First, anyone from Kentucky should avoid using the term “illicit cousin.” And while it was never addressed in so many words, I’m confident in stating that this enthusiasm for seeing Kentucky become Hemptown, USA, has far less to do with the literal thousands of petrochemical industrial and personal care items that hemp can replace, and more to do with the liquid gold that CBD oil has become. The Hemp Business Journal has calculated that the market for CBD will hit $2.1 billion in sales of consumer products by 2020, a 700 percent increase from 2016, and $450 million of that will be CBD sourced from hemp.

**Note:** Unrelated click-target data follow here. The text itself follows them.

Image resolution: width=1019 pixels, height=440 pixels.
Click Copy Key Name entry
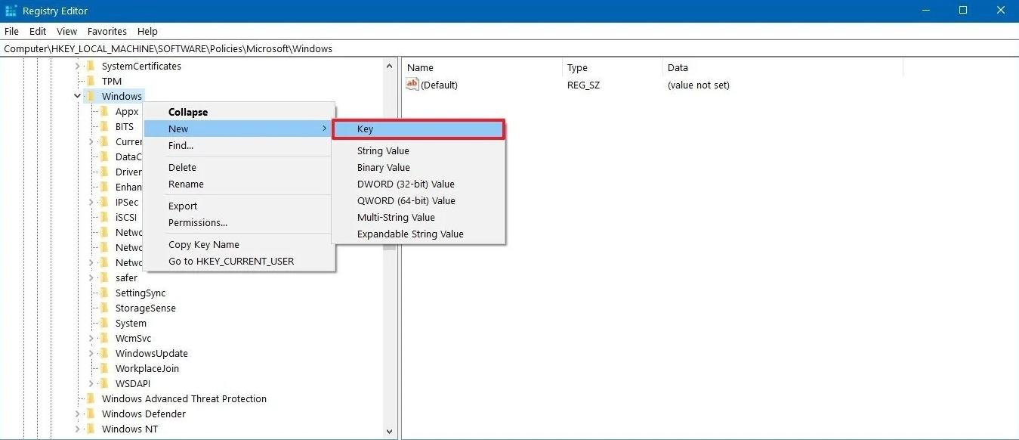click(x=204, y=244)
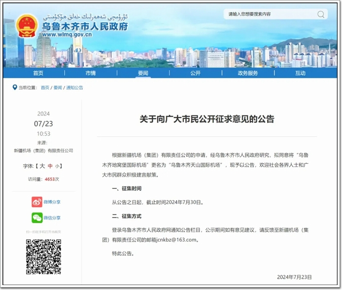Set font size to small (小)

57,166
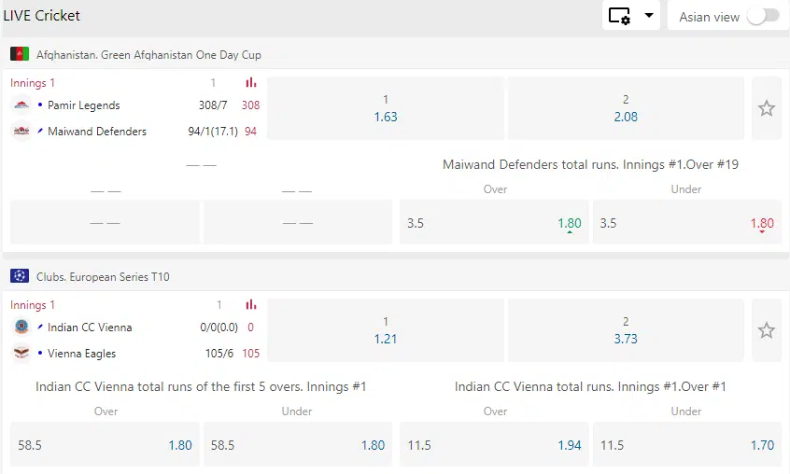790x474 pixels.
Task: Open statistics icon for Indian CC Vienna match
Action: (x=250, y=305)
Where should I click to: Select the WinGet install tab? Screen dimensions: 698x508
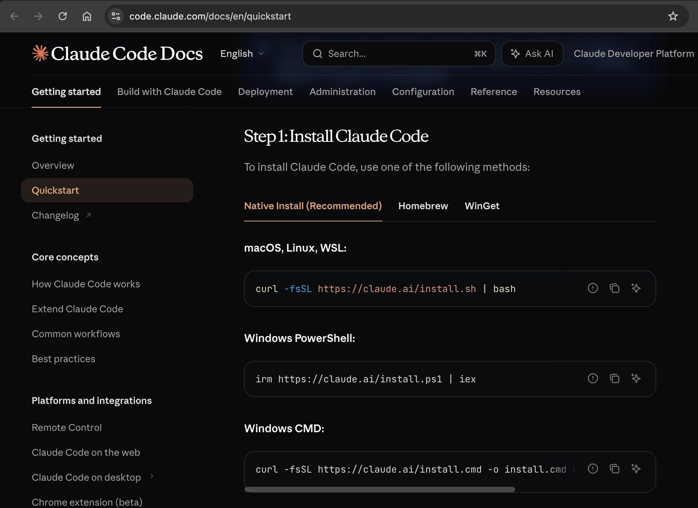tap(482, 206)
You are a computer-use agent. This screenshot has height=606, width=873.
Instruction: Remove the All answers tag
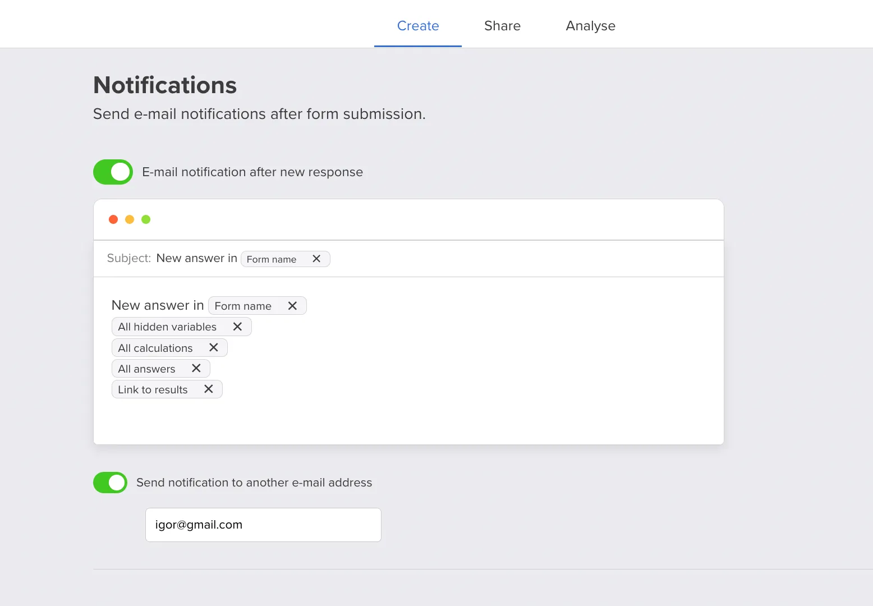coord(196,368)
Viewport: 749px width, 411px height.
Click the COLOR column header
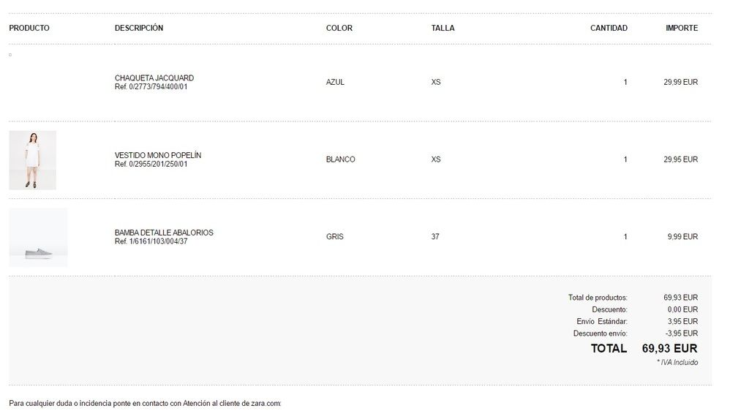click(x=339, y=29)
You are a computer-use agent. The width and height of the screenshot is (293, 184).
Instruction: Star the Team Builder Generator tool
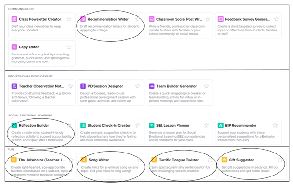point(206,86)
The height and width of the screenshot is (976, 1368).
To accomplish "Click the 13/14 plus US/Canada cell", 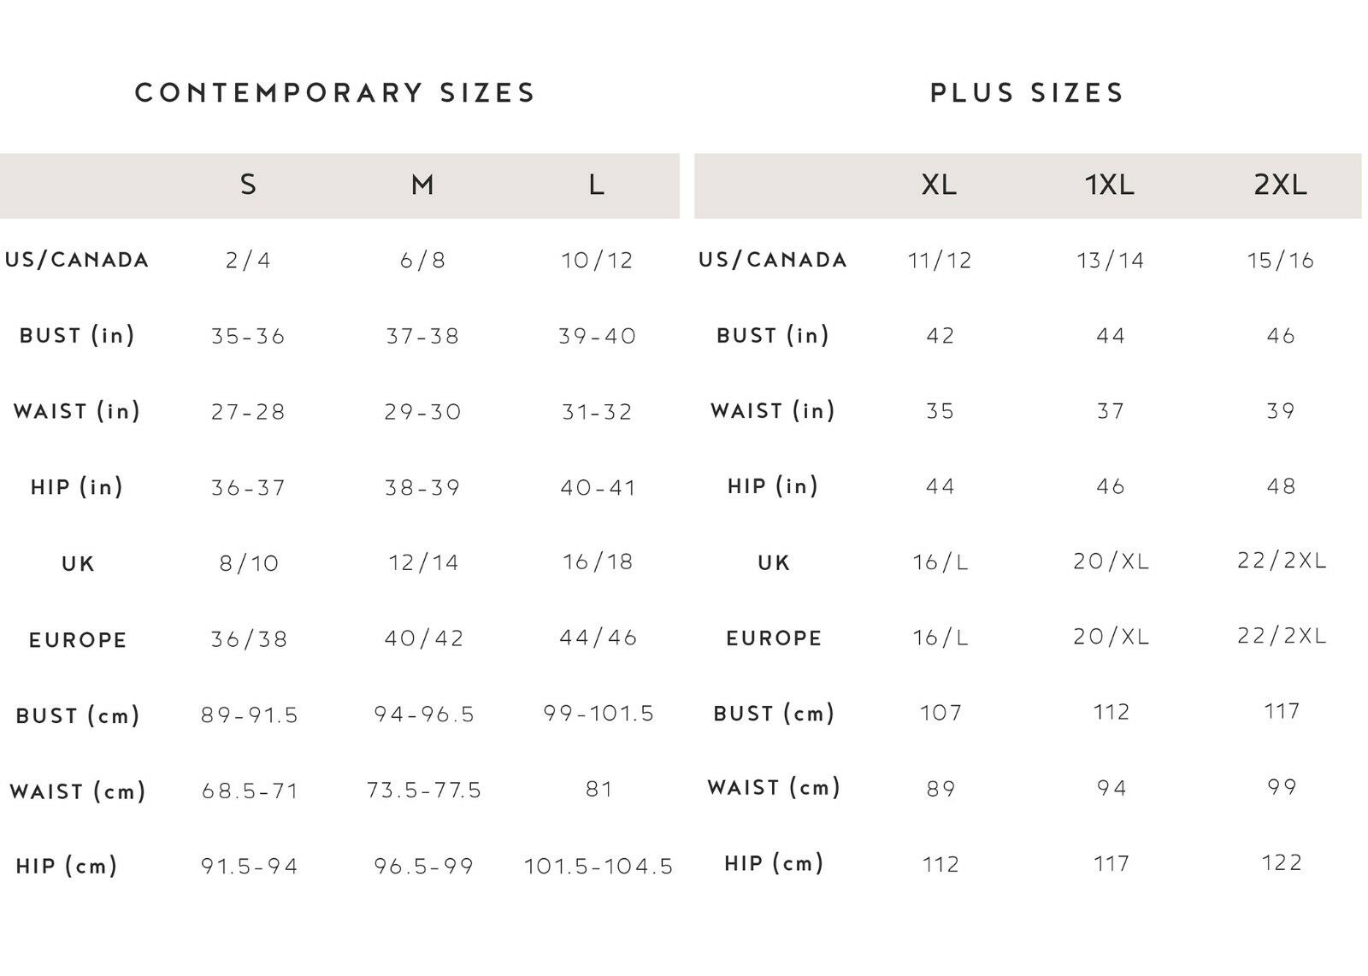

With CBD now legal in 43 states, we’ve reached a point where Brooklyn coffee drinkers can now get a CBD-infused latte at Bushwick’s Caffeine Underground. Just make sure you don’t get it in a to-go cup on your way to Tennessee, as February 2018 saw the execution of “Operation Candy Crush,” a joint task force of law enforcement from local, state, and federal agencies that raided 23 retailers in Nashville’s neighboring Rutherford County and made 21 indictments. The charge was selling CBD-infused edibles, something that became legal in Tennessee in 2017 as long as the products contain no more than .03 percent THC. This action was taken after Rutherford’s sheriff received a call from a concerned parent who said that their child had come into possession of some CBD candies. The stores were shut down and the cash seized, but the next day a judge ruled that the cash be returned, and the stores were allowed to open and resume selling a completely legal product.
Tennessee sheriffs—and parents—should probably educate themselves on what CBD actually does, particularly in light of a new pre-clinical study by the Scripps Research Institute as reported by Science Daily. In it, researchers applied a CBD gel once a day to rats that demonstrated addiction-like behavior to cocaine and alcohol and had the ability to self-administer these substances. The rats were put in stressful situations to see if the rats would relapse. According to the study, “researchers reported that CBD effectively reduced relapse provoked by stress and drug cues; CBD also reduced anxiety and impulsivity in the drug-experienced rats.”
And although the CBD was completely absent from the brains and plasma of the rats 72 hours after application, researchers found that five months later, these same rats “still showed a reduced relapse induced by stress or drug cues.” Although the study was confined to alcohol and cocaine, it stands to reason that CBD could show promise as a tool in treating those with opioid addiction as well.